The general rule is that when the contract is between the contractor and the subcontractor, the homeowner is not liable to the sub for payment.

There is an exception carved out in the law that helps to protect subcontractors, and that is the mechanic's lien law. Mechanic's liens are generally a creature of statute, which means they are governed by a specific law. In Massachusetts, that law states that subcontractors can place liens on an owner's property as long as they follow the specific requirements of the statute. For those who want to read the section of the law that applies to subcontractors, here it is:

Chapter 254: Section 4. Subcontractors; written contract; notice; filing; form; indirect contractual relationship; notice of identification

Section 4. Whoever furnishes labor, including subcontractor construction management services, or who furnishes material, or both labor and material, or furnishes rental equipment, appliances or tools, under a written contract with a contractor, or with a subcontractor of such contractor, may file or record in the registry of deeds for the county or district where such land lies a notice of his contract substantially in the following form:

For a complete version of that section, you can go to:

http://www.mass.gov/legis/laws/mgl/mgllink.htm

Filing a lien is a bit complicated, and it is very easy to do it wrong.
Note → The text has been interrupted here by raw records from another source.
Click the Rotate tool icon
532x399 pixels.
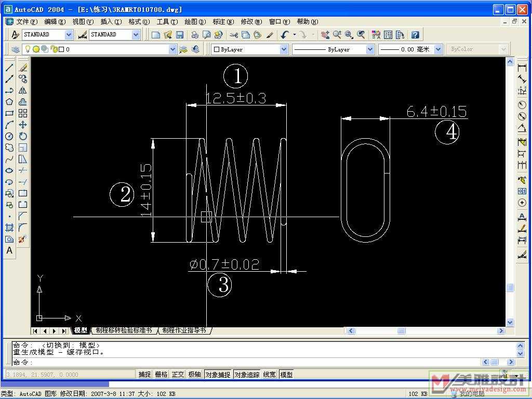pyautogui.click(x=23, y=136)
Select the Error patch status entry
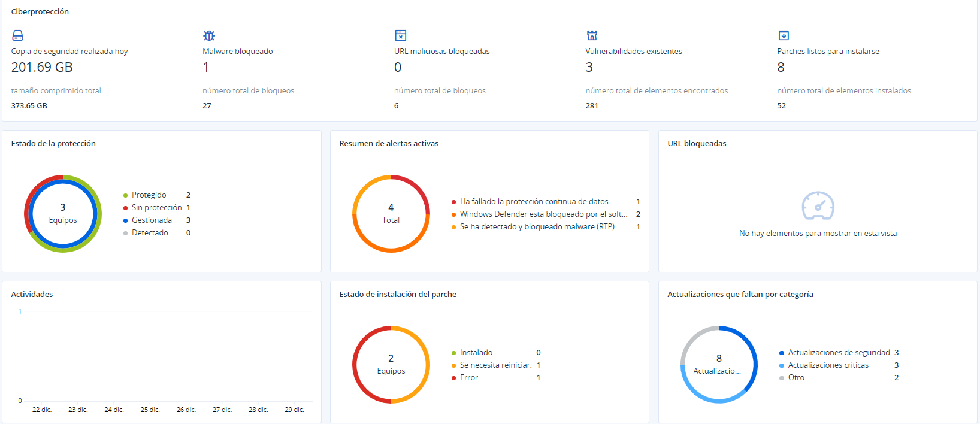 468,378
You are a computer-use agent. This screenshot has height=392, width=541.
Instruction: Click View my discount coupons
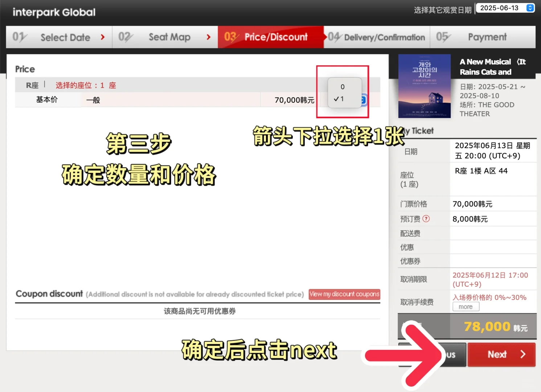[344, 294]
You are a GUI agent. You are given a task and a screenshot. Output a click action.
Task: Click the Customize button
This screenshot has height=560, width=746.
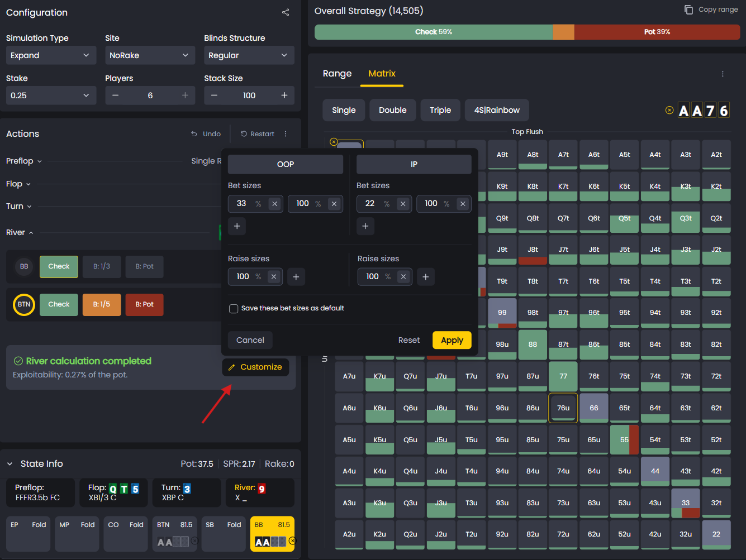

So, the homeowner may ask, how can a subcontractor place a lien on my property when my contract is with the general contractor?

The answer is: that is the subcontractor's right, but whether she will prevail is another story.

The owner is only liable to the subcontractor for the amount of money that is still owed to the general contractor.

So, how does this work in practice?

General contractor abandons the job and has been paid in full. Subcontractors have not been paid. Subcontractor files a lien. Homeowner goes to court to dissolve the lien, proving that the GC has been paid in full. Subcontractor loses. Subcontractor still has a claim against the GC for payment.

GC finishes the job and is still owed $30,000.00. Subcontractors have not been paid and the aggregate amount owed is $50,000.00. There is $30,000.00 left in the pot, and the subcontractors will not be paid in full.

The contract designates that certain payments are earmarked for subcontractors. Those payments are made, but money is still owed to the GC. I would argue that the GC has been paid for the work done by the subs, so no money is owed. However, I have not read case law regarding that scenario.

So, if I am a homeowner, and the subs are not getting paid, what can I do?

1. Write joint checks to the GC and the sub so both have to endorse the check before it is cashed.

2. Ask the subs for lien waivers as they finish their work.

3. Sometimes it is better to pay the subs twice just to get the work done and avoid legal fees and extra costs to complete the job. It's a hard pill to swallow, but try to be level-headed about what you do.

When the GC is in trouble, the first sign is frequently that subs start to complain about not getting paid. The homeowner should respond at the first sign of a problem and address the issue as quickly as possible.

There are some additional technicalities in the lien law that a homeowner may follow, but those would only add further confusion to the issue.

Friday, May 09, 2008

Maintaining Control During a Home Renovation Project

Perhaps the hardest part of dealing with a home renovation project for a homeowner is giving up control of his home. The homeowner has to really have faith in the contractor because she is turning her life upside down and allowing someone else to control her environment. The contractor is automatically in conflict with the homeowner, because he is trying to maintain control of the project while the homeowner is "interfering" in the process. The interference isn't necessarily a bad thing, because it allows for a system of checks and balances.

At the same time, some homeowners overstep and try to micro-manage and drive the contractor crazy. So, how does one maintain a balance and deal with the lack of control?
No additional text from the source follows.